I need to know the password of an User ID in Active directory without resetting it. Is this possible? If so how?
Resetting password is not an option because almost 900 servers have the current password saved in their application. Changing password will fail that application in all those servers.
Unfortunately, as strongline says, that would be no. Passwords are stored with non-reversible encryption. I understand that you feel like you have a use case for this feature, but it would be a bad thing for security.
There's more information in this old Server Fault question, but... no. I wouldn't recommend attempting it. I also wouldn't recommend attempting to brute-force the password (basically what strongline is recommending). Depending on how you do it, you might end up offending your IDS. If you do it without written permission from your boss it could go badly for you.
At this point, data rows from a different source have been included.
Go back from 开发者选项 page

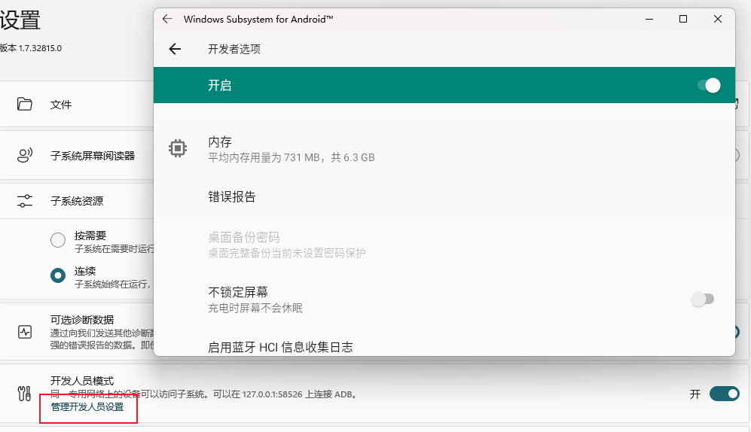coord(175,49)
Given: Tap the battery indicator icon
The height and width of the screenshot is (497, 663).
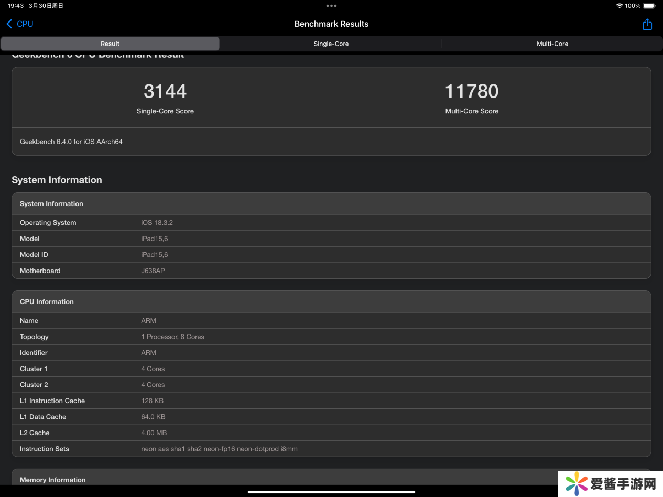Looking at the screenshot, I should click(x=649, y=6).
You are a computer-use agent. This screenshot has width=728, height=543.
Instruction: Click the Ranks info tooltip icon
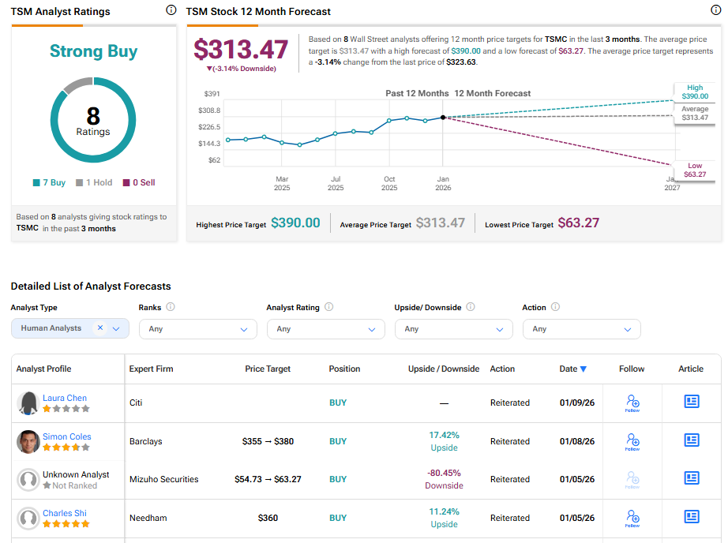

I'd recommend instead trying to script a way to change the password on 900 servers. Obviously, I don't know anything about the application in question or where it stores the password, but it's more likely to succeed than trying to get the old password.
Surely you could just check the password used by the 900 applications in order to determine what it is? Have you checked if they’re stored in plain text? E.g web.config sql connection string?
Also, could you not setup a new user and password and deploy it to the 900 applications? I know if I had 900 applications running with hard coded user details I would have a deployment system setup..
Unfortunately no. As a desperate measure, you can trial and error, hoping you can find it back... use "runas /user:domain\id cmd.exe" command referencing this account, a correct pwd will let you open a new command prompt.